=== Records for the task ===

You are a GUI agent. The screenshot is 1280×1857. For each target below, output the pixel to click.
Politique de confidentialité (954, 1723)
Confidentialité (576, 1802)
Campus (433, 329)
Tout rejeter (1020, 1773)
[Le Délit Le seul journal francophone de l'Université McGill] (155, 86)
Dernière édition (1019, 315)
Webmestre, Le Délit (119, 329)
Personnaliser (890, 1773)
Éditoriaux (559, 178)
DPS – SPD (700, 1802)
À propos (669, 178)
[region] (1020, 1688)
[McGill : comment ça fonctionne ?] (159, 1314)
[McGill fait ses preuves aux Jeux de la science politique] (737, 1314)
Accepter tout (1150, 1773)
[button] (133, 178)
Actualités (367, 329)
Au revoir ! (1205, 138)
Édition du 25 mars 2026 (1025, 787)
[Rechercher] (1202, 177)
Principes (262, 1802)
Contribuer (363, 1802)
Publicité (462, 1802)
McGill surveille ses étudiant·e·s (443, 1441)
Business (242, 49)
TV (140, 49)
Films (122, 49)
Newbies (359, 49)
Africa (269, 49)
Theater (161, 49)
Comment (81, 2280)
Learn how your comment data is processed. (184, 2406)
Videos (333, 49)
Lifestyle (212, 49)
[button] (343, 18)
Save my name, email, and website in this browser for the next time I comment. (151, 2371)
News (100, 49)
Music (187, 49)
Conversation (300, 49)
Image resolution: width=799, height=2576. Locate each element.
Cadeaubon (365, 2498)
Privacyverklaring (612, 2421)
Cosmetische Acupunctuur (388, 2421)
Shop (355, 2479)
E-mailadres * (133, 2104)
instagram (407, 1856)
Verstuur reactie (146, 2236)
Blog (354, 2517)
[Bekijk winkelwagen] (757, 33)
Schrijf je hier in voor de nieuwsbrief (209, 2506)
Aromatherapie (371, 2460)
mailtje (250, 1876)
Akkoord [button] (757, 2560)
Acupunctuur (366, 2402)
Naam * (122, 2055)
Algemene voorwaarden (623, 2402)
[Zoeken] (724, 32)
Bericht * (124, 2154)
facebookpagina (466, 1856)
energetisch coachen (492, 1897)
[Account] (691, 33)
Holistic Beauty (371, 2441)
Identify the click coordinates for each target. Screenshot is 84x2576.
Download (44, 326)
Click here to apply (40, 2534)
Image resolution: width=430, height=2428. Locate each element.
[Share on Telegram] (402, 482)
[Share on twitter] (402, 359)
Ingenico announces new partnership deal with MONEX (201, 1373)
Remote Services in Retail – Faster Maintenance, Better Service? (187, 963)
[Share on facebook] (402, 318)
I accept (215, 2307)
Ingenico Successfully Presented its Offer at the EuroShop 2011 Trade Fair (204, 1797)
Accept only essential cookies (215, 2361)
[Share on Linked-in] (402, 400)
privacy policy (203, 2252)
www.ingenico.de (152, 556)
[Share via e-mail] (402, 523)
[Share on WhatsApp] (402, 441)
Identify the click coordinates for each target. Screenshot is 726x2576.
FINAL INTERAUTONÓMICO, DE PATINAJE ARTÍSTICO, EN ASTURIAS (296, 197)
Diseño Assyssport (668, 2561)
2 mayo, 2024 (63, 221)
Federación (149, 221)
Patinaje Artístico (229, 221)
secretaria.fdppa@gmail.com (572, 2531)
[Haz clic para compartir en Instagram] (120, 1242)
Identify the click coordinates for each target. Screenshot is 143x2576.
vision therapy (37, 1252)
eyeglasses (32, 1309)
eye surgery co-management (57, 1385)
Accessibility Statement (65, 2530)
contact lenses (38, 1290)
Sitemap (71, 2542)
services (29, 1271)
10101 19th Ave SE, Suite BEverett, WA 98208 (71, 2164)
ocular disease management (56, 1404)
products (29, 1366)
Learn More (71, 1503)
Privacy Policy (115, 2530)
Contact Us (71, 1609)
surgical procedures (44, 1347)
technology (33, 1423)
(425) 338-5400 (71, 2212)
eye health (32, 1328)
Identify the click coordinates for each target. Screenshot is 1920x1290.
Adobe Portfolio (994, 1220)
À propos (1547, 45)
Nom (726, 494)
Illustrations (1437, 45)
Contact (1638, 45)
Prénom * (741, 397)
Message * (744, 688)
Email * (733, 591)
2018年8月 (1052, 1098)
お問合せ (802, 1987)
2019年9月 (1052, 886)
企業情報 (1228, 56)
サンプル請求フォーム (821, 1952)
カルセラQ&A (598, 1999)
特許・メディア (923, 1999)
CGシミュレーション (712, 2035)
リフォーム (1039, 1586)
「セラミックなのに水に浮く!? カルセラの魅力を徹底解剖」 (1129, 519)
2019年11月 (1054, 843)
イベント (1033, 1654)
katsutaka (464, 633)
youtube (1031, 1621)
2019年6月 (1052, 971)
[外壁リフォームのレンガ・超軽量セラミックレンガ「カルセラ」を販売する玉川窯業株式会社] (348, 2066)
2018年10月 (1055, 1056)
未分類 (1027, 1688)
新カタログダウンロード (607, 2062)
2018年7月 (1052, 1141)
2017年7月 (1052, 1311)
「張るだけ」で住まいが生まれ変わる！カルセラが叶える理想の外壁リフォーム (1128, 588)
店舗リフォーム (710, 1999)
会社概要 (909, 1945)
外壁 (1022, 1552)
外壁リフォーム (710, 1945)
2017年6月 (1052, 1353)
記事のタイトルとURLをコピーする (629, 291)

===

--- Exercise aim ---
Reproduce each line above exactly.

--- Answer below ---
You are a GUI agent. The screenshot is 1280×1857. For each target below, output the pixel to click.
Politique de confidentialité (954, 1723)
Confidentialité (576, 1802)
Campus (433, 329)
Tout rejeter (1020, 1773)
[Le Délit Le seul journal francophone de l'Université McGill] (155, 86)
Dernière édition (1019, 315)
Webmestre, Le Délit (119, 329)
Personnaliser (890, 1773)
Éditoriaux (559, 178)
DPS – SPD (700, 1802)
À propos (669, 178)
[region] (1020, 1688)
[McGill : comment ça fonctionne ?] (159, 1314)
[McGill fait ses preuves aux Jeux de la science politique] (737, 1314)
Accepter tout (1150, 1773)
[button] (133, 178)
Actualités (367, 329)
Au revoir ! (1205, 138)
Édition du 25 mars 2026 (1025, 787)
[Rechercher] (1202, 177)
Principes (262, 1802)
Contribuer (363, 1802)
Publicité (462, 1802)
McGill surveille ses étudiant·e·s (443, 1441)
Business (242, 49)
TV (140, 49)
Films (122, 49)
Newbies (359, 49)
Africa (269, 49)
Theater (161, 49)
Comment (81, 2280)
Learn how your comment data is processed. (184, 2406)
Videos (333, 49)
Lifestyle (212, 49)
[button] (343, 18)
Save my name, email, and website in this browser for the next time I comment. (151, 2371)
News (100, 49)
Music (187, 49)
Conversation (300, 49)
Image resolution: width=799, height=2576. Locate each element.
Cadeaubon (365, 2498)
Privacyverklaring (612, 2421)
Cosmetische Acupunctuur (388, 2421)
Shop (355, 2479)
E-mailadres * (133, 2104)
instagram (407, 1856)
Verstuur reactie (146, 2236)
Blog (354, 2517)
[Bekijk winkelwagen] (757, 33)
Schrijf je hier in voor de nieuwsbrief (209, 2506)
Aromatherapie (371, 2460)
mailtje (250, 1876)
Akkoord [button] (757, 2560)
Acupunctuur (366, 2402)
Naam * (122, 2055)
Algemene voorwaarden (623, 2402)
[Zoeken] (724, 32)
Bericht * (124, 2154)
facebookpagina (466, 1856)
energetisch coachen (492, 1897)
[Account] (691, 33)
Holistic Beauty (371, 2441)
Identify the click coordinates for each target. Screenshot is 84x2576.
Download (44, 326)
Click here to apply (40, 2534)
Image resolution: width=430, height=2428. Locate each element.
[Share on Telegram] (402, 482)
[Share on twitter] (402, 359)
Ingenico announces new partnership deal with MONEX (201, 1373)
Remote Services in Retail – Faster Maintenance, Better Service? (187, 963)
[Share on facebook] (402, 318)
I accept (215, 2307)
Ingenico Successfully Presented its Offer at the EuroShop 2011 Trade Fair (204, 1797)
Accept only essential cookies (215, 2361)
[Share on Linked-in] (402, 400)
privacy policy (203, 2252)
www.ingenico.de (152, 556)
[Share via e-mail] (402, 523)
[Share on WhatsApp] (402, 441)
Identify the click coordinates for each target. Screenshot is 726x2576.
FINAL INTERAUTONÓMICO, DE PATINAJE ARTÍSTICO, EN ASTURIAS (296, 197)
Diseño Assyssport (668, 2561)
2 mayo, 2024 (63, 221)
Federación (149, 221)
Patinaje Artístico (229, 221)
secretaria.fdppa@gmail.com (572, 2531)
[Haz clic para compartir en Instagram] (120, 1242)
Identify the click coordinates for each target. Screenshot is 143x2576.
vision therapy (37, 1252)
eyeglasses (32, 1309)
eye surgery co-management (57, 1385)
Accessibility Statement (65, 2530)
contact lenses (38, 1290)
Sitemap (71, 2542)
services (29, 1271)
10101 19th Ave SE, Suite BEverett, WA 98208 (71, 2164)
ocular disease management (56, 1404)
products (29, 1366)
Learn More (71, 1503)
Privacy Policy (115, 2530)
Contact Us (71, 1609)
surgical procedures (44, 1347)
technology (33, 1423)
(425) 338-5400 (71, 2212)
eye health (32, 1328)
Identify the click coordinates for each target. Screenshot is 1920x1290.
Adobe Portfolio (994, 1220)
À propos (1547, 45)
Nom (726, 494)
Illustrations (1437, 45)
Contact (1638, 45)
Prénom * (741, 397)
Message * (744, 688)
Email * (733, 591)
2018年8月 (1052, 1098)
お問合せ (802, 1987)
2019年9月 (1052, 886)
企業情報 (1228, 56)
サンプル請求フォーム (821, 1952)
カルセラQ&A (598, 1999)
特許・メディア (923, 1999)
CGシミュレーション (712, 2035)
リフォーム (1039, 1586)
「セラミックなのに水に浮く!? カルセラの魅力を徹底解剖」 (1129, 519)
2019年11月 (1054, 843)
イベント (1033, 1654)
katsutaka (464, 633)
youtube (1031, 1621)
2019年6月 (1052, 971)
[外壁リフォームのレンガ・超軽量セラミックレンガ「カルセラ」を販売する玉川窯業株式会社] (348, 2066)
2018年10月 (1055, 1056)
未分類 (1027, 1688)
新カタログダウンロード (607, 2062)
2018年7月 (1052, 1141)
2017年7月 (1052, 1311)
「張るだけ」で住まいが生まれ変わる！カルセラが叶える理想の外壁リフォーム (1128, 588)
店舗リフォーム (710, 1999)
会社概要 (909, 1945)
外壁 (1022, 1552)
外壁リフォーム (710, 1945)
2017年6月 (1052, 1353)
記事のタイトルとURLをコピーする (629, 291)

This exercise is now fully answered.